Recently, there has been a lot of attention on the costs and benefits of politeness with generative AI systems. In an April 16, 2025 post on X (formerly Twitter), Sam Altman, chief executive of the artificial intelligence company OpenAI, responded to a question about how much money it cost when people were saying “please” and “thank you!” to chatbots: “tens of millions of dollars well spent–you never know.” That cost is staggering, but let’s consider instead the “well spent”.

There are many reasons to be polite to AIs. For example, according to Kurtis Beavers, a director on the design team for Microsoft Copilot, “using polite language sets a tone for the response.” When we’re polite to the chatbot, it’s more likely to be polite back to us. Moreover, as we are all, collectively, using these large language models, we’re also training them, and by being polite, we’re providing the models with polite input. There is also increasing evidence that how people interact with AIs impacts how they treat humans, such as found by this study, where unfair treatment by an AI seemed to desensitize people to the bad behavior of other people.

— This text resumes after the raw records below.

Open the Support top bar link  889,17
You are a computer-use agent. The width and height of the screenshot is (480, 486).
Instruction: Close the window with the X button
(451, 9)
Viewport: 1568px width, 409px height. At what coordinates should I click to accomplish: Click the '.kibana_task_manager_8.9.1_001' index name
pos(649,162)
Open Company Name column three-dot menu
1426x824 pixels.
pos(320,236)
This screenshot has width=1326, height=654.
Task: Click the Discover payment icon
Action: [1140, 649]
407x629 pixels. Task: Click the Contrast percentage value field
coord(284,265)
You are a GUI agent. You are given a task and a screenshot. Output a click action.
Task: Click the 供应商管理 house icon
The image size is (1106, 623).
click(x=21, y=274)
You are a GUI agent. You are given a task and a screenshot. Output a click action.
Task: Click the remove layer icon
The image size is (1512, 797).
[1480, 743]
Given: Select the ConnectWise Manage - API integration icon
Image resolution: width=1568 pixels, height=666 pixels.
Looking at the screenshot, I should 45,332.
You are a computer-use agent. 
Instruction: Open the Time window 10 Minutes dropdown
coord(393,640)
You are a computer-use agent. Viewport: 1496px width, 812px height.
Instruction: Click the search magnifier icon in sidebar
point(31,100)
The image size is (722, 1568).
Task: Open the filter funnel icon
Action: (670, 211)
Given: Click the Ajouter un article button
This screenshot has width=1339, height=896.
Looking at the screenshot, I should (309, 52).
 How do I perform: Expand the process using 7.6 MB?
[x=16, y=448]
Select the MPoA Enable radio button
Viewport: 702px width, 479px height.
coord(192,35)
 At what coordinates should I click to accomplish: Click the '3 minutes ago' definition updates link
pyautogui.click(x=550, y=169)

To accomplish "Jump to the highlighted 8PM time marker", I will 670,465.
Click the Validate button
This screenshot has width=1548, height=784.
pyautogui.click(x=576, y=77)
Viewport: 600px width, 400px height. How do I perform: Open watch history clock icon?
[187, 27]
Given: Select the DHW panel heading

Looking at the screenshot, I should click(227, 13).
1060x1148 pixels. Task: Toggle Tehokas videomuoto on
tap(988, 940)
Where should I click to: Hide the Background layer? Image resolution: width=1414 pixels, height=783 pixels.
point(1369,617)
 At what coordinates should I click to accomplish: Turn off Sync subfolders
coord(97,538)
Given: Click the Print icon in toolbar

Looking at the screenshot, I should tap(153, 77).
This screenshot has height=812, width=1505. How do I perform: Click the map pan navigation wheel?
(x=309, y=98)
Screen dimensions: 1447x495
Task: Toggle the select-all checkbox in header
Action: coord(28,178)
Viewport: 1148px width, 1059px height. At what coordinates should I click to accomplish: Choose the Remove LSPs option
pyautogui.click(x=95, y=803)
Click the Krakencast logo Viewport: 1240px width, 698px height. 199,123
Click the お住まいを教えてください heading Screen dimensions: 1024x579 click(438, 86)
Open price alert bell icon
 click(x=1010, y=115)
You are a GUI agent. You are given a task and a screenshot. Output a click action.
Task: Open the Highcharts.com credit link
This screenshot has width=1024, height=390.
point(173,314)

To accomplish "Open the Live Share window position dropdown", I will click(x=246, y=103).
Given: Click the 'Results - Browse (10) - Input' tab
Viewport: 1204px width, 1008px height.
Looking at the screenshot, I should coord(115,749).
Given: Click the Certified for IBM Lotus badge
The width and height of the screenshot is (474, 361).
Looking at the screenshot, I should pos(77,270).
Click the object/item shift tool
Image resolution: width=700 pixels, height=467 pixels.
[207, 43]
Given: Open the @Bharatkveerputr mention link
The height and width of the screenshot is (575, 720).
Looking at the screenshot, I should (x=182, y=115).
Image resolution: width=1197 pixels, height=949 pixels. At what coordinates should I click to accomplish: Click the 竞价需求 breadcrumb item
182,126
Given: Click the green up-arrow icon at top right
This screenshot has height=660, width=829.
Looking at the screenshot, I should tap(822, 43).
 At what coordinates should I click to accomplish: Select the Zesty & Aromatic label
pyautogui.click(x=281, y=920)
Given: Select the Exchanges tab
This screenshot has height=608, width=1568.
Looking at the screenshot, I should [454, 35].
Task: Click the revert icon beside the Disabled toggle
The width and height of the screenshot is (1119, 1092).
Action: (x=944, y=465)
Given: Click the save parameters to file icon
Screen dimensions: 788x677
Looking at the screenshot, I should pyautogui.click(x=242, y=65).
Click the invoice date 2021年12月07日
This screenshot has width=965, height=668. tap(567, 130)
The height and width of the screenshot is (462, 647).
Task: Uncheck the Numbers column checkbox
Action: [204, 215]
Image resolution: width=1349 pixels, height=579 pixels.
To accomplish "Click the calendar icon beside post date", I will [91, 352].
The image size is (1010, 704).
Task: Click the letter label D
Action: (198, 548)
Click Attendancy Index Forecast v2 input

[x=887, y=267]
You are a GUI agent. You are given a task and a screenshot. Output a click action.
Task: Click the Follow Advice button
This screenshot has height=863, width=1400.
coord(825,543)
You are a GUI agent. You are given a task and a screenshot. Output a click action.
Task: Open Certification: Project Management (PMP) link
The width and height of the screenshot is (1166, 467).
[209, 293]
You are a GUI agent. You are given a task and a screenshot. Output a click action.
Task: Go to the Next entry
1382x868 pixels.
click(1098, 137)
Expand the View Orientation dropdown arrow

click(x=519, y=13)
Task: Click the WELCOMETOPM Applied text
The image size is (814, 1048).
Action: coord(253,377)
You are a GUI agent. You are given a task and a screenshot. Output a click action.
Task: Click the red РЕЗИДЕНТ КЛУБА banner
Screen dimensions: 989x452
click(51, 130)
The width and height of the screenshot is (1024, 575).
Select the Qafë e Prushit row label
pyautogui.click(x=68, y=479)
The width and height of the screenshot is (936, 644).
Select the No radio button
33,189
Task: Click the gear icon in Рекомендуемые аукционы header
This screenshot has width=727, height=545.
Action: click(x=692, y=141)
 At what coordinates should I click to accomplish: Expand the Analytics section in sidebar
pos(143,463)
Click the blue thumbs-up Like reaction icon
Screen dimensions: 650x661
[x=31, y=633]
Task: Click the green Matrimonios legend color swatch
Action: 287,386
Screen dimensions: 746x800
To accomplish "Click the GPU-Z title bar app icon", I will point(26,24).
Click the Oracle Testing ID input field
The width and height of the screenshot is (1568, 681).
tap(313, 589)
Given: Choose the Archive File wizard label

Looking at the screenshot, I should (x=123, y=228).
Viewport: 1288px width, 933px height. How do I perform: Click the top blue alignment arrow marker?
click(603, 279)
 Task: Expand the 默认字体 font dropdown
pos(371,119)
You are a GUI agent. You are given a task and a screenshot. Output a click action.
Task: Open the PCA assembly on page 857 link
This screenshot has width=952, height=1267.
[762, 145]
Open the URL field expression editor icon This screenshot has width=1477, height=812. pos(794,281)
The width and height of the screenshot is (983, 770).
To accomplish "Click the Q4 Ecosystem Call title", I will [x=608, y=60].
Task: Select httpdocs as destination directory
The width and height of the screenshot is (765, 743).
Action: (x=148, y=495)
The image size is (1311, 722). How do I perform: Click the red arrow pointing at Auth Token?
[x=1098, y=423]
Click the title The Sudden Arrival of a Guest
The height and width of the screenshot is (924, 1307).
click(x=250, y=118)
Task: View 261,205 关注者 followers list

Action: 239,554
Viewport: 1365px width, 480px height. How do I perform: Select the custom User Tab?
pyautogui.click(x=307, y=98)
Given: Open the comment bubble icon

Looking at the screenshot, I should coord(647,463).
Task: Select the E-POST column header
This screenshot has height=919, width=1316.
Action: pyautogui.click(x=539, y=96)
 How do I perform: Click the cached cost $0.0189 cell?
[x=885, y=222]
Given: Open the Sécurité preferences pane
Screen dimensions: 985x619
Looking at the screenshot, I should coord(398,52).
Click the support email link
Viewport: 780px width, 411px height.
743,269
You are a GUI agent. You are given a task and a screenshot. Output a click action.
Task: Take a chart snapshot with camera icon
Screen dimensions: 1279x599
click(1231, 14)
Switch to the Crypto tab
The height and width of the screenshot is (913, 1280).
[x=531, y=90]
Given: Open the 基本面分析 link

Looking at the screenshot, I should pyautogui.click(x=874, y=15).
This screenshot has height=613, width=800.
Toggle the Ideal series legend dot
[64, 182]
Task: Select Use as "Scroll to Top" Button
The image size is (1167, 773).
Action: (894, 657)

So why is this a blog post for ND in STEM? As part of the NSF project Broadening Participation in Informal STEM Learning for Autistic Learners and Others through Virtual Reality (#2005447), a neurodiverse team of college student interns and professional educators worked together on the design of the STEM-based VR game Europa Prime. And a major outcome of this co-design process was an in-game focus on communication… polite communication!

Because it was especially important to one of the neurodivergent team members, politeness is baked right into the language of the alien characters in the game. The Minos, fictional cephalopod-like aliens living in the subsurface ocean of Jupiter’s moon Europa, say “thank you” with a single flash of yellow light. And about 86% of the vocabulary words developed for the Minos deliberately end with yellow. Those that don’t include question words, such as “what.” “where,” and “how,” and urgent words, such as “stop.” Players of the game may or may not ever notice this, but it’s there.

In addition, while the Europa Prime co-design team never discussed the role of politeness with today’s AI chatbots, it spent a lot of time on the importance of respectful and friendly interactions with robot characters—robots who assist with guiding attention, carry things, are background characters, etc.—in the game.